This series of three shots is recommended for girls aged 11-12 before they’ve been exposed to HPV, but may be given up to age 26. Some women over age 26 may also benefit from being vaccinated. Talk to your provider to see if you’re eligible.

HPV is extremely common. Although most infections go away on their own, some types of HPV cause cancer (mainly cervical, but also anal, vaginal, vulvar, and oral) and other types cause genital warts. 

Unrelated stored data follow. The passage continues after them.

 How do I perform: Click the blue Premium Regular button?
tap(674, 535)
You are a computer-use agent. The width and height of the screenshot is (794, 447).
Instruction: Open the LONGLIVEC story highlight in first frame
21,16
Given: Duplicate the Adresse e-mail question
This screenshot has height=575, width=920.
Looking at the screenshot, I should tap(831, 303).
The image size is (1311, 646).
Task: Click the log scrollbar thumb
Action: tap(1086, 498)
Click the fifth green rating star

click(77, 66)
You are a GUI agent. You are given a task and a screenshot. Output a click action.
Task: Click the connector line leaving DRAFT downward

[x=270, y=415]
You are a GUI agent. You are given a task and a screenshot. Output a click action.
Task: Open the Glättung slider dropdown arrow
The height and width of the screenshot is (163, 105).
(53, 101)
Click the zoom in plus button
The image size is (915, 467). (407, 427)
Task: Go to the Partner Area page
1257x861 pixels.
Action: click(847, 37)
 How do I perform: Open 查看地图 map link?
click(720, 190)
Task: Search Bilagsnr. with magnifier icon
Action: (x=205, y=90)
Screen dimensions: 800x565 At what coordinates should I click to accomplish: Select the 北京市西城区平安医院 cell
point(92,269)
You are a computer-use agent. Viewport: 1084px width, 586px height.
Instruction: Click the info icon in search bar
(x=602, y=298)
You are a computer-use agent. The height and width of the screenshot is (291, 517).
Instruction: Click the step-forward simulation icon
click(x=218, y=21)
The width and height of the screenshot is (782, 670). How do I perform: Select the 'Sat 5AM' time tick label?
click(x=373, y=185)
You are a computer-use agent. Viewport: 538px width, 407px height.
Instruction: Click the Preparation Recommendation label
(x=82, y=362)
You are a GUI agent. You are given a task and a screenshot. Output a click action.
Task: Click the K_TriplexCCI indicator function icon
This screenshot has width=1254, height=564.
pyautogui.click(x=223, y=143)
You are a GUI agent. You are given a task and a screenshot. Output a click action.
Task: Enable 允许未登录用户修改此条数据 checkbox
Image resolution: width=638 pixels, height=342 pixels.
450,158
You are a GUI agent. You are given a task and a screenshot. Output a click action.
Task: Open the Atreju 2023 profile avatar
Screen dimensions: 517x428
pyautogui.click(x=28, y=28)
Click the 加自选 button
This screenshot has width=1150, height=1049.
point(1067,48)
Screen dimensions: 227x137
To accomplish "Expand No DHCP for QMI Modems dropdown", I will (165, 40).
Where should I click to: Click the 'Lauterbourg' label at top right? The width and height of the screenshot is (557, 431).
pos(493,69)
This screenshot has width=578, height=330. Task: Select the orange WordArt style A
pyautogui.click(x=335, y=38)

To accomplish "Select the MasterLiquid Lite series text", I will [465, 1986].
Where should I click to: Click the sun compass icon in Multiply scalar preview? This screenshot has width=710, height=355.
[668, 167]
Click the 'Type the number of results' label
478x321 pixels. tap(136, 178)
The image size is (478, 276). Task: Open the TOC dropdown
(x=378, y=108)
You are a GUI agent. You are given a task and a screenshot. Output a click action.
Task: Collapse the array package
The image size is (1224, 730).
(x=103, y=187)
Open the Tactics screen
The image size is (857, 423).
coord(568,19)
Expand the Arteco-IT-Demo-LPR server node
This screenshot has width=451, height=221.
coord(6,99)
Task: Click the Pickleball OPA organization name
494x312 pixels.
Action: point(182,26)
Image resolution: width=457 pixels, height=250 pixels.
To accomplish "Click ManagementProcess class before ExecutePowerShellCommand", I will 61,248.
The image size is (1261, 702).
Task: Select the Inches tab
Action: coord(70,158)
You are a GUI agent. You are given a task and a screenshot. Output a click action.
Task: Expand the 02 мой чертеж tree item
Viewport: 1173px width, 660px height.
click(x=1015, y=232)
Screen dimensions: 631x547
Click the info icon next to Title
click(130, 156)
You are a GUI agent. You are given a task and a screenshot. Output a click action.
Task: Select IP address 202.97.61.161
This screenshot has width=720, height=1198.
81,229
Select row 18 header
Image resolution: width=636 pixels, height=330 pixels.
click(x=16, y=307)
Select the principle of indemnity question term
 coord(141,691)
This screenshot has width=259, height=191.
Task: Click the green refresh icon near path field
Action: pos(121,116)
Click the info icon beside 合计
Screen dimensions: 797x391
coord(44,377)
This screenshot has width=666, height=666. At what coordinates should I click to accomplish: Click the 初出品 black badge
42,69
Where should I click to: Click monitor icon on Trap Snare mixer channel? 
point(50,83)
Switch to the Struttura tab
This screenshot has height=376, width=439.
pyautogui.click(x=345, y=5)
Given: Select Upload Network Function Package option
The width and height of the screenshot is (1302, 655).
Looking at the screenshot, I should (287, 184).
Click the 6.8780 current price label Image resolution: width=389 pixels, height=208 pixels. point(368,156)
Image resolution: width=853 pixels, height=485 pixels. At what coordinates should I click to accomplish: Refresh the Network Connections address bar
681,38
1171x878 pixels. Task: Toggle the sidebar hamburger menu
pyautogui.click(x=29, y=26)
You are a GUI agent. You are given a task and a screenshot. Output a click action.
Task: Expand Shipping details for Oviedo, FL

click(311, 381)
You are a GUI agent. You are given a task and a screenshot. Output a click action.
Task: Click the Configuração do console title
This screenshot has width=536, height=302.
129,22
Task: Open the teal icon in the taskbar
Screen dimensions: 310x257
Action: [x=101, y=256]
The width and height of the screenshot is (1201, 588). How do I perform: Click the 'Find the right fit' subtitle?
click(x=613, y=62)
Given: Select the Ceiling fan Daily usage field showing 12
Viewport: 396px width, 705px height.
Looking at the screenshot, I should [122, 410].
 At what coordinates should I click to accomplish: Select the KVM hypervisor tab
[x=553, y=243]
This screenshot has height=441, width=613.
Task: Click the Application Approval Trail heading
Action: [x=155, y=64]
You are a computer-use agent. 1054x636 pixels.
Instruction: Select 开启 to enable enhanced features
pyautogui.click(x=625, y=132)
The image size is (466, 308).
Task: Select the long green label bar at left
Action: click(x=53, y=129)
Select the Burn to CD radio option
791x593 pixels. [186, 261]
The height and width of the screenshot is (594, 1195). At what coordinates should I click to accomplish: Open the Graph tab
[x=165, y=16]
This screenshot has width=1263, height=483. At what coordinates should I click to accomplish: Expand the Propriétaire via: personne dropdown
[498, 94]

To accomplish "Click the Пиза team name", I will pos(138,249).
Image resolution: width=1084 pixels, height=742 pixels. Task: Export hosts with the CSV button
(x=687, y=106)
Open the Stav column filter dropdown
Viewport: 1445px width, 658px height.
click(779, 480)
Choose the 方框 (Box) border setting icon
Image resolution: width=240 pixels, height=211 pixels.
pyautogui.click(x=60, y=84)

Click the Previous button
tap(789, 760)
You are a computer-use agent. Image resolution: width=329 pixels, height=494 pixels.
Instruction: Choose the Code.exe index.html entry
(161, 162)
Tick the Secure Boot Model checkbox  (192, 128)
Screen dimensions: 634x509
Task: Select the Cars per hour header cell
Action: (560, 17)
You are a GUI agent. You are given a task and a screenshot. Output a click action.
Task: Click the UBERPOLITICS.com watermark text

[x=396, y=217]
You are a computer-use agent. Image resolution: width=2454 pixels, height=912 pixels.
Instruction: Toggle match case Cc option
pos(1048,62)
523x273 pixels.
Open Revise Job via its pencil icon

Two different vaccines (Cervarix and Gardasil) are available that can protect girls and women from the types of HPV that cause cancer. However, only Gardasil protects against both cancer and genital warts. For more information, visit https://www.cdc.gov/vaccines/vpd/hpv/public/index.html.

Hepatitis A Vaccine

This two-shot series is recommended for all unvaccinated teens. Teens who are missing the last dose should complete the series in order to be fully protected against hepatitis A. Women should get this vaccine series if their partner or someone they live with has hepatitis A, or if they use illicit drugs.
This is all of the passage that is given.